La originalidad no existe. O, si existe, por lo menos tiene su momento y su lugar. Estas dos máximas, que cualquiera comprendería de inmediato, parecen extremadamente complejas cuando tratamos de explicárselas, con ejemplos y gestos de desagrado, a esas parejas que se casan en paracaídas, aquellas familias que tienen teléfonos en forma de cacahuates y algunos señoras que le ponen saquitos de lana a sus perros motosos. Hay que mirar de reojo, sin contemplaciones ni remordimientos, a aquellos que tratan de deslumbrarnos con su chispa, su desparpajo y su arrolladora personalidad. Ese es el punto.

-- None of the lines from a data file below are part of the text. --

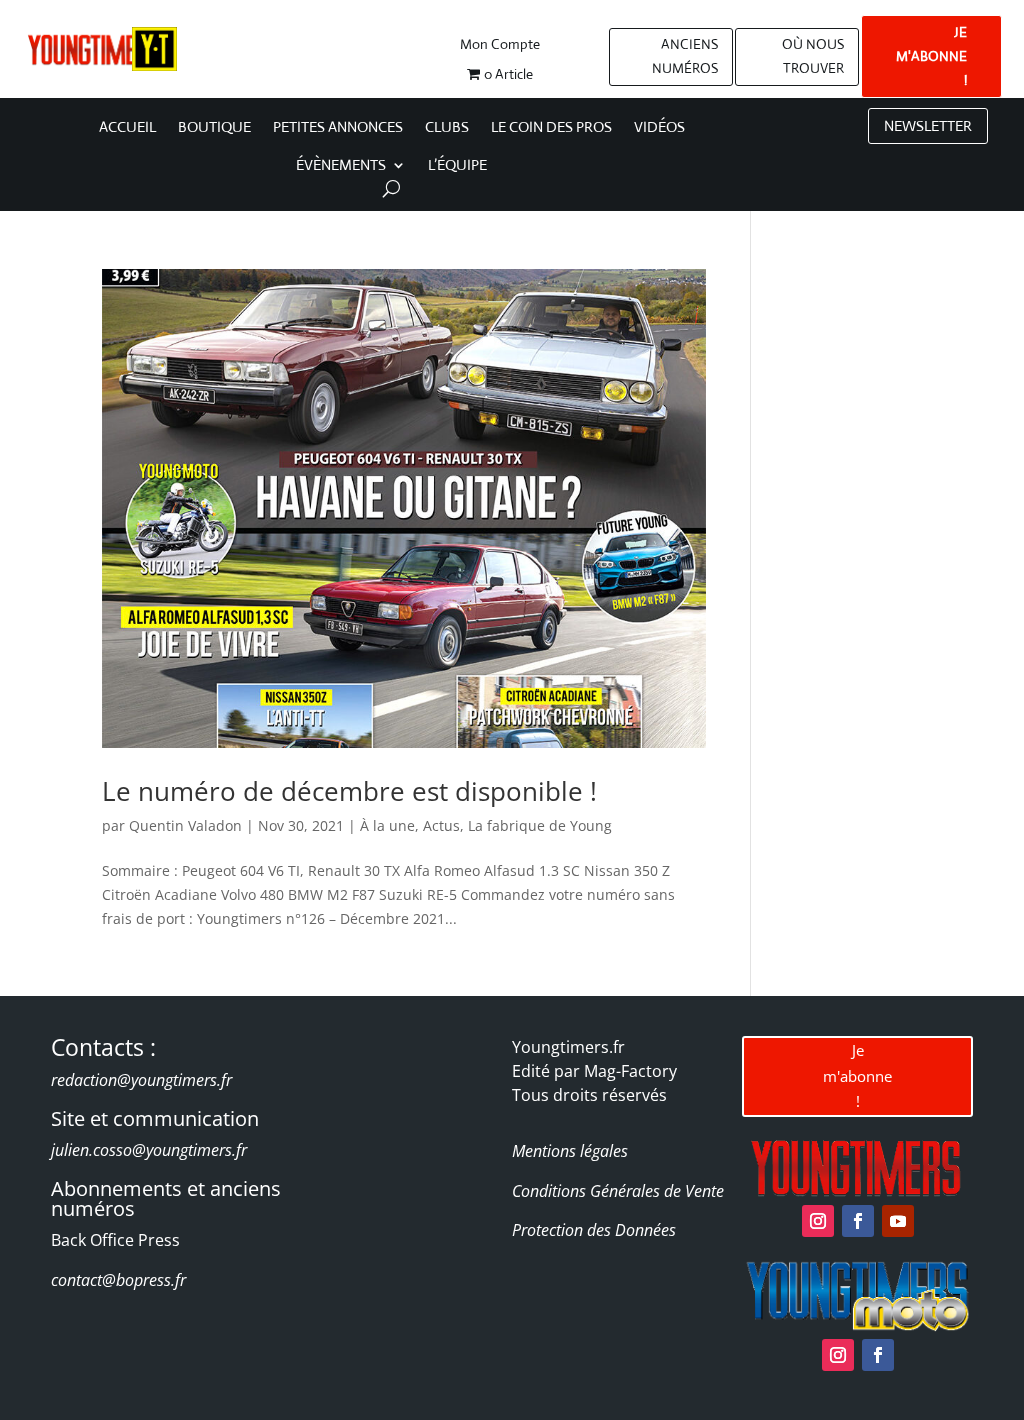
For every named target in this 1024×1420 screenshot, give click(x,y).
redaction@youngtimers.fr (141, 1080)
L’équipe (457, 166)
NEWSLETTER (928, 125)
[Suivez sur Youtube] (898, 1221)
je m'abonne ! (931, 56)
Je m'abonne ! (857, 1075)
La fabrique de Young (540, 825)
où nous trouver (813, 56)
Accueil (127, 128)
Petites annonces (338, 128)
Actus (441, 825)
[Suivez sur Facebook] (858, 1221)
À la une (387, 825)
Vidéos (659, 128)
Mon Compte (500, 45)
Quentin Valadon (185, 825)
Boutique (214, 128)
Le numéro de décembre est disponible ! (349, 791)
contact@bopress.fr (118, 1280)
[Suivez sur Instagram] (818, 1221)
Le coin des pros (551, 128)
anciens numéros (685, 56)
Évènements (341, 166)
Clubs (447, 128)
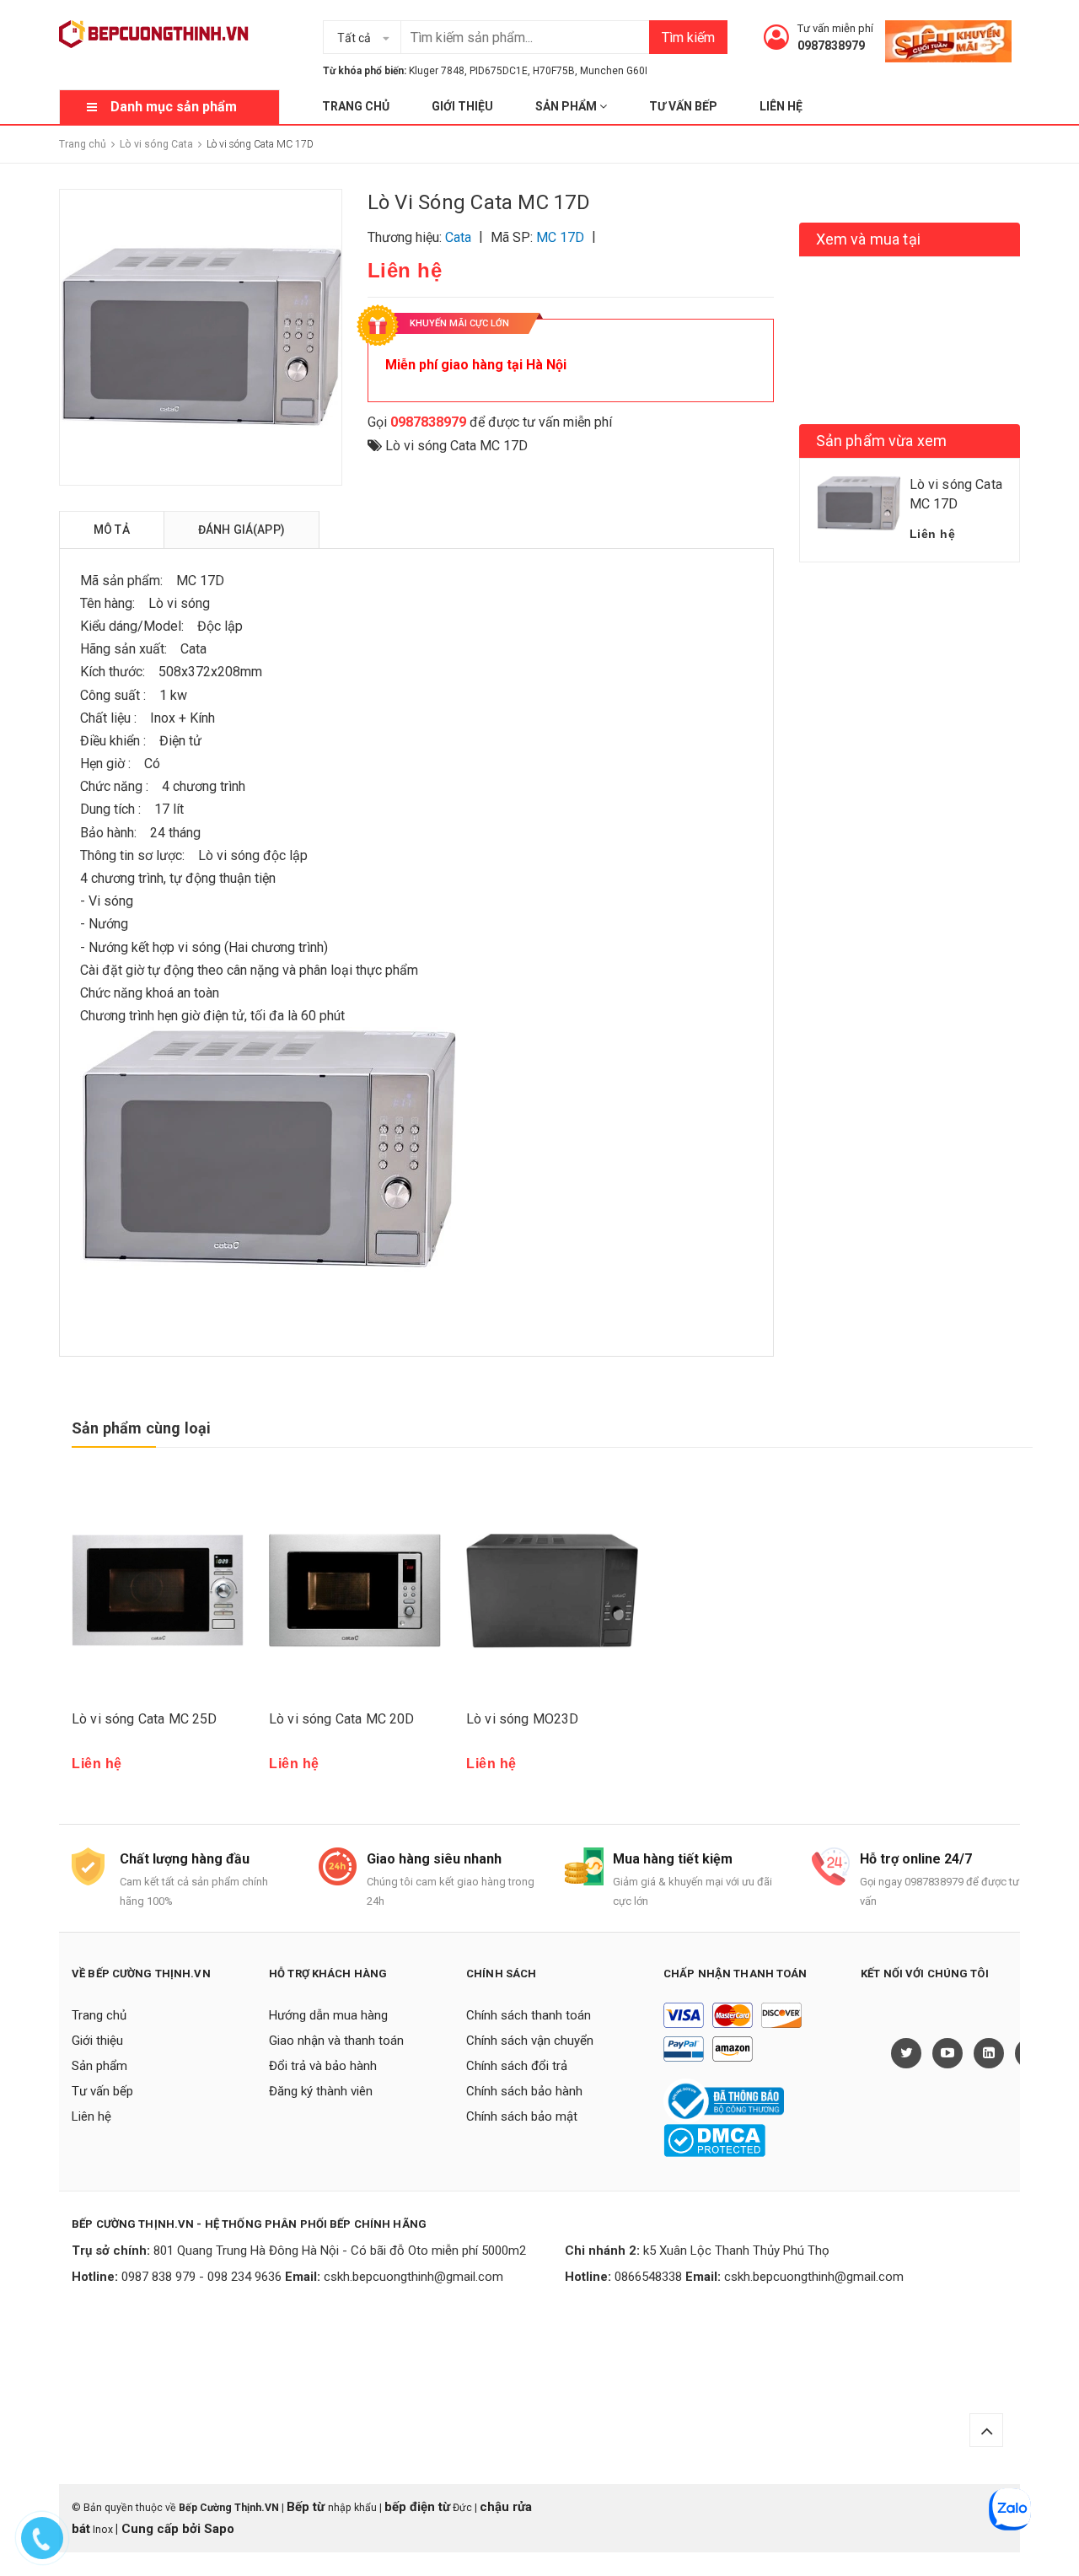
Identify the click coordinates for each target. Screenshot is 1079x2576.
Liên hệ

Por ejemplo: si a usted le gusta una mujer, pero un día la llama y oye un divertido mensaje en su contestador automático, lo mejor que puede hacer, con el dolor del alma, es no volverla a tratar. No, no se puede ser original en el saludo del contestador. ¿Quién dijo que se podía? No es el momento ni el lugar. Hay que decir el número de teléfono, pedirle a quien llama que deje su mensaje, y punto. Nada de canciones, nada de rimas, nada de chistes como el de dejar una grabación que grita "aló, aló, no oigo" para que uno se confunda y se ponga a discutir con una voz inanimada. Nada de decir "soy el contestador de Equis y de Ye: avísenme si saben de algún otro trabajo".
Ahora: si usted va a misa y el cura resulta integrador, reluciente y positivo, si entra y ve que el sacerdote tiene barba y se sabe el nombre de los feligreses y le pregunta a todo el mundo qué entendió del Salmo, sálgase inmediatamente, sin mirar atrás, y vuelva como pueda hasta su casa. Los curas no son chistosos, ni tienen por qué ponerse a hacer amigos. ¿No tienen ya suficientes amistades?, ¿no tienen cosas que hacer?, ¿acaso el mundo respira la palabra de Dios?, ¿acaso todos los niños del planeta saben leer y escribir? Las misas, si son misas de pelo en pecho, deben ser largas y aburridas, y producir ataques de risa. ¿Quién dijo que los buenos curas tenían que decir que "Jesucristo era un bacán"?
Si usted llega a una oficina y descubre que el computador de su amigo tiene una frase célebre o un verso de Pablo Neruda como cobertor de pantalla, comience ya a alejarse de él. Hágalo, eso sí, poco a poco. Él no entendería si usted le dice que no quiere volverlo a ver porque la frase "qué bonito es decir buenos días, buenas tardes, hasta luego" se pasea, en las horas de descanso, por la pantalla de su computador. Pero, en todo caso, hágalo: aléjese ya. Quien es capaz de inventar cobertores de pantalla tiernos, es capaz de cualquier crimen: un timbre que imite la novena sinfonía de Beethoven, un hijo que se llame Yedoská, Jonbonjovi o Yanpier Pérez –son casos de la vida real: lo juro-, un bus que en reversa reproduzca la melodía de La lambada.
Es, pues, el momento de reconocer que solo somos lugares comunes. Que somos tan predecibles que pronto podremos ser clonados. Que somos irrepetibles, sí, pero porque no nos sirve la experiencia de los otros. Un mensaje en el contestador seco y mesurado no debe avergonzarnos. Un cura malgeniado, clasista y reaccionario debe llenarnos de orgullo. Un compañero de trabajo que no salude, odie su trabajo y quiera "tintico" a las nueve de la mañana merece nuestro respeto. No, no debemos menospreciar a los originales. Sin ellos no tendríamos de quién reírnos en la oficina.
Que ellos se acerquen mucho más que nosotros a la felicidad no debe detenernos. Que se mueran de la risa, se sientan orgullosos de sí mismos y tengan más amigos que nosotros no debe hacernos dudar de la elegancia de nuestra discreción. Que se crean originales: ese es el punto. Y que nosotros, tan firmes, tan dignos, tan solitarios, sigamos convencidos de que son ellos quienes viven engañados.